* _GIVEN DATA_

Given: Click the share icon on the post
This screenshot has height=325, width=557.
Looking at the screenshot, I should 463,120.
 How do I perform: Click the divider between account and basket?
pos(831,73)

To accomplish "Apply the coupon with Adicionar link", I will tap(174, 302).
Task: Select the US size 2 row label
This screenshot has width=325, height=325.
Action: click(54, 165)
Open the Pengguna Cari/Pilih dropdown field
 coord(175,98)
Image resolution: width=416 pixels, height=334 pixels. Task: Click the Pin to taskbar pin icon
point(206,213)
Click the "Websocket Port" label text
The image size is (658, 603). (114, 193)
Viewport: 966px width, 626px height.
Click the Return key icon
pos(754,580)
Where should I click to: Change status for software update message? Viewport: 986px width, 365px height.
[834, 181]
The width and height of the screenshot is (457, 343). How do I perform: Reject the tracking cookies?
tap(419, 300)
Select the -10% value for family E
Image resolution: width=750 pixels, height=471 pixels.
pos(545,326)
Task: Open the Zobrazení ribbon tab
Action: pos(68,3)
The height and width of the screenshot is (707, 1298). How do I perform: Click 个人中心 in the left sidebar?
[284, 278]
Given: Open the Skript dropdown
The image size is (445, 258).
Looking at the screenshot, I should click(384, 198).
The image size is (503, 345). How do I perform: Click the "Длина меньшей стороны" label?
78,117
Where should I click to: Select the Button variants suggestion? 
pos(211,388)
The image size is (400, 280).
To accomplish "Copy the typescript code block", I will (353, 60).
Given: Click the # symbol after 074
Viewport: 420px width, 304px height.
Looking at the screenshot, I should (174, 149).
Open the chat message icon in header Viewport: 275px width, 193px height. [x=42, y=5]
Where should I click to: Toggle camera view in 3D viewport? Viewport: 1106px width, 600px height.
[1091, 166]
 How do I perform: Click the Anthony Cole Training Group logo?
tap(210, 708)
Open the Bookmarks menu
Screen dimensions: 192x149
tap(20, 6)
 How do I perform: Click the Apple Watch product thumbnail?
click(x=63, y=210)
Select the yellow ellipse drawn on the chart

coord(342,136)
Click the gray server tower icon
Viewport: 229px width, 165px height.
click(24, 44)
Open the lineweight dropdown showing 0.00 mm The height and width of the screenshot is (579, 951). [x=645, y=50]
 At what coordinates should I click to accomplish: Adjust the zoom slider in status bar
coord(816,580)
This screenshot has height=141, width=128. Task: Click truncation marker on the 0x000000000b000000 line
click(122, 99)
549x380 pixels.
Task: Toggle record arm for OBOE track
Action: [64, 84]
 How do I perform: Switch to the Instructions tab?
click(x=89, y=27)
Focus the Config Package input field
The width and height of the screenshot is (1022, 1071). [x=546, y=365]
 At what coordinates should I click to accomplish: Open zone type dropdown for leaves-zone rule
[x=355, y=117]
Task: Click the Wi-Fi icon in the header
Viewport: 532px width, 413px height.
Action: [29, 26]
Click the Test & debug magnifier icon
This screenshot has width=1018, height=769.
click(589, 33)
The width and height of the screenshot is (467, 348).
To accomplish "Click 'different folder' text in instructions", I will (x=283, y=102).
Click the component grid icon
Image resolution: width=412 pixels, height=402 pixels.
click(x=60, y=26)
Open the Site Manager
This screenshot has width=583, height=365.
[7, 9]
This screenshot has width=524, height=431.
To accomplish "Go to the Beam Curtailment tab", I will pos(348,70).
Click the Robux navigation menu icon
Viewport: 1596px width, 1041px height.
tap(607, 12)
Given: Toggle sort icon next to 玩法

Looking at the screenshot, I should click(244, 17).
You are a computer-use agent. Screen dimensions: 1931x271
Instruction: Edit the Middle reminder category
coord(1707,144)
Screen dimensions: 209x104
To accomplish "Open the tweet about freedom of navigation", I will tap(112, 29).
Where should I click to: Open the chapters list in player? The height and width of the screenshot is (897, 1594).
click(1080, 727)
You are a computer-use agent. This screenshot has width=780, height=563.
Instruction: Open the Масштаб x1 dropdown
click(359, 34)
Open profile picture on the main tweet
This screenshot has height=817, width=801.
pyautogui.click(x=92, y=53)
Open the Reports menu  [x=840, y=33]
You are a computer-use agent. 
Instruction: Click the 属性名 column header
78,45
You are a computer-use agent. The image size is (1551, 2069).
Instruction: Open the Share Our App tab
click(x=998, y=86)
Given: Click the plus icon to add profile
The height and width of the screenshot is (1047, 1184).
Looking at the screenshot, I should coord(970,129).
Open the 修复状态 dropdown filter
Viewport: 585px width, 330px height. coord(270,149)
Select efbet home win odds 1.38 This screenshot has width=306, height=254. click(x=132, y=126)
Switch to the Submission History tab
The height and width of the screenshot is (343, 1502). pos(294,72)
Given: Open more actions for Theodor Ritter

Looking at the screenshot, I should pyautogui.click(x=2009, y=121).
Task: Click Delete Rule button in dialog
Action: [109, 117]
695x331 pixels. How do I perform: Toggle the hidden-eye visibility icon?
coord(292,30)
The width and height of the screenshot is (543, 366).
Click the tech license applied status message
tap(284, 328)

* _PROBLEM REQUIREMENTS_
Output should match, line for line, the stretch of the material above from the line holding "At what coordinates should I click to accomplish: Open" through the line holding "This screenshot has width=524, height=431.".

* _PROBLEM SOLUTION_
 At what coordinates should I click to accomplish: Open zone type dropdown for leaves-zone rule
[x=355, y=117]
Task: Click the Wi-Fi icon in the header
Viewport: 532px width, 413px height.
Action: [29, 26]
Click the Test & debug magnifier icon
This screenshot has width=1018, height=769.
click(589, 33)
The width and height of the screenshot is (467, 348).
To accomplish "Click 'different folder' text in instructions", I will (x=283, y=102).
Click the component grid icon
Image resolution: width=412 pixels, height=402 pixels.
click(x=60, y=26)
Open the Site Manager
This screenshot has width=583, height=365.
[7, 9]
This screenshot has width=524, height=431.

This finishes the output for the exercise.